> _Passage shown_:
● ● ● ●
So until now we supported WB, UC- and UC and mapped WC to UC-. Now we
map everything except WB to UC-

Why feels that wrong without a comment explaining it?

Thanks,

tglx

2014-11-03 19:01:41

by Thomas Gleixner

[permalink] [raw]
Subject: Re: [PATCH v4 5/7] x86, mm, pat: Refactor !pat_enabled handling

On Mon, 27 Oct 2014, Toshi Kani wrote:
> diff --git a/arch/x86/mm/iomap_32.c b/arch/x86/mm/iomap_32.c
> index ee58a0b..96aa8bf 100644
> --- a/arch/x86/mm/iomap_32.c
> +++ b/arch/x86/mm/iomap_32.c
> @@ -70,29 +70,23 @@ void *kmap_atomic_prot_pfn(unsigned long pfn, pgprot_t prot)
> return (void *)vaddr;
> }
>
> -/*
> - * Map 'pfn' using protections 'prot'
> - */
> -#define __PAGE_KERNEL_WC (__PAGE_KERNEL | \
> - cachemode2protval(_PAGE_CACHE_MODE_WC))
> -
> void __iomem *
> iomap_atomic_prot_pfn(unsigned long pfn, pgprot_t prot)
> {
> /*
> - * For non-PAT systems, promote PAGE_KERNEL_WC to PAGE_KERNEL_UC_MINUS.
● ● ● ●
> _Complete the following_:
1. Render the sentence "So until now we supported WB, UC- and UC and mapped WC to UC-." from the mailing-list excerpt into French.
2. Reproduce the portion of the mailing-list excerpt between "On Mon, 27 Oct" and "void *kmap_atomic_prot_pfn(unsigned long pfn, pgprot_t prot)", inclusive, substituting "iomap_64.c" for each occurrence of "iomap_32.c".

[Collection entries]
● ● ● ●
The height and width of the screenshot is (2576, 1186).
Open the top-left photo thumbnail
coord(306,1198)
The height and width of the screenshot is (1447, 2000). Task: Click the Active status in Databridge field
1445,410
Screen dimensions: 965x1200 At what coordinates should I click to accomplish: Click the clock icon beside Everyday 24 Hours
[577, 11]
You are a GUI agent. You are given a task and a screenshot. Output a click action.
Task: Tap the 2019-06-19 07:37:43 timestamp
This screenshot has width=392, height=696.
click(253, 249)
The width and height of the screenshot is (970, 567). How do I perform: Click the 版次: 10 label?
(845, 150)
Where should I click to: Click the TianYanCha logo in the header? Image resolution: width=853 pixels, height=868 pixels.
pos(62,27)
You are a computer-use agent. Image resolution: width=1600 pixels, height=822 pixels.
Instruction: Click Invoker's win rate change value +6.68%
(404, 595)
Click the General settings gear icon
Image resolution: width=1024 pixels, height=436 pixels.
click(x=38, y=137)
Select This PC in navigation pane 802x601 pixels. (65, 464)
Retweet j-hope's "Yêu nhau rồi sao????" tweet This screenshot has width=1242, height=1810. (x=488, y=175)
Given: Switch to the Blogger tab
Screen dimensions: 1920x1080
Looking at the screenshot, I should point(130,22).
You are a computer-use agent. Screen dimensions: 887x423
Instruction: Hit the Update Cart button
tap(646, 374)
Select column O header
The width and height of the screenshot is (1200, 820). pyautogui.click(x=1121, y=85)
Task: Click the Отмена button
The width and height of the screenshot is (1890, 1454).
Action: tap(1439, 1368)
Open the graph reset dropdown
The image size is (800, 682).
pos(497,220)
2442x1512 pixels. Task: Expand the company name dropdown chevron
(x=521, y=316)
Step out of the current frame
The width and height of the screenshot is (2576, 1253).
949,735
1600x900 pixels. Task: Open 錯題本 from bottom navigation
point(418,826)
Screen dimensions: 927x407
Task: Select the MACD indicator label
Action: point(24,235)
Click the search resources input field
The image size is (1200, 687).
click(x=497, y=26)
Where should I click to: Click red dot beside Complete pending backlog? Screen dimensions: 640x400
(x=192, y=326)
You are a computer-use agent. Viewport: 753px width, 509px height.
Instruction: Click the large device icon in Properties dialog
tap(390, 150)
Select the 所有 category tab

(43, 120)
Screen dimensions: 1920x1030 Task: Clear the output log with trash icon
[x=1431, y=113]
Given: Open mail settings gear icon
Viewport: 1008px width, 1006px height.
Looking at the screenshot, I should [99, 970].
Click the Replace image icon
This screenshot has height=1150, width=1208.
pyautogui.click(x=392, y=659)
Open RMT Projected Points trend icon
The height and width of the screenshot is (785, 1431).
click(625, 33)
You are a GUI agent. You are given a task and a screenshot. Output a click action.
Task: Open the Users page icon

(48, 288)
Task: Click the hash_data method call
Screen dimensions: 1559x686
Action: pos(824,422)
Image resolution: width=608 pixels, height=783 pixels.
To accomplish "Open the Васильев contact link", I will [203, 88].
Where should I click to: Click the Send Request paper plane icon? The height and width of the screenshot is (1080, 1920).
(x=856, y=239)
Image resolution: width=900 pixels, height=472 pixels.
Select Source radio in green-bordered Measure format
● ● ● ●
> _Answers by task_:
1. Jusqu'à présent, nous prenions donc en charge WB, UC- et UC, et nous faisions correspondre WC à UC-.

2.
On Mon, 27 Oct 2014, Toshi Kani wrote:
> diff --git a/arch/x86/mm/iomap_64.c b/arch/x86/mm/iomap_64.c
> index ee58a0b..96aa8bf 100644
> --- a/arch/x86/mm/iomap_64.c
> +++ b/arch/x86/mm/iomap_64.c
> @@ -70,29 +70,23 @@ void *kmap_atomic_prot_pfn(unsigned long pfn, pgprot_t prot)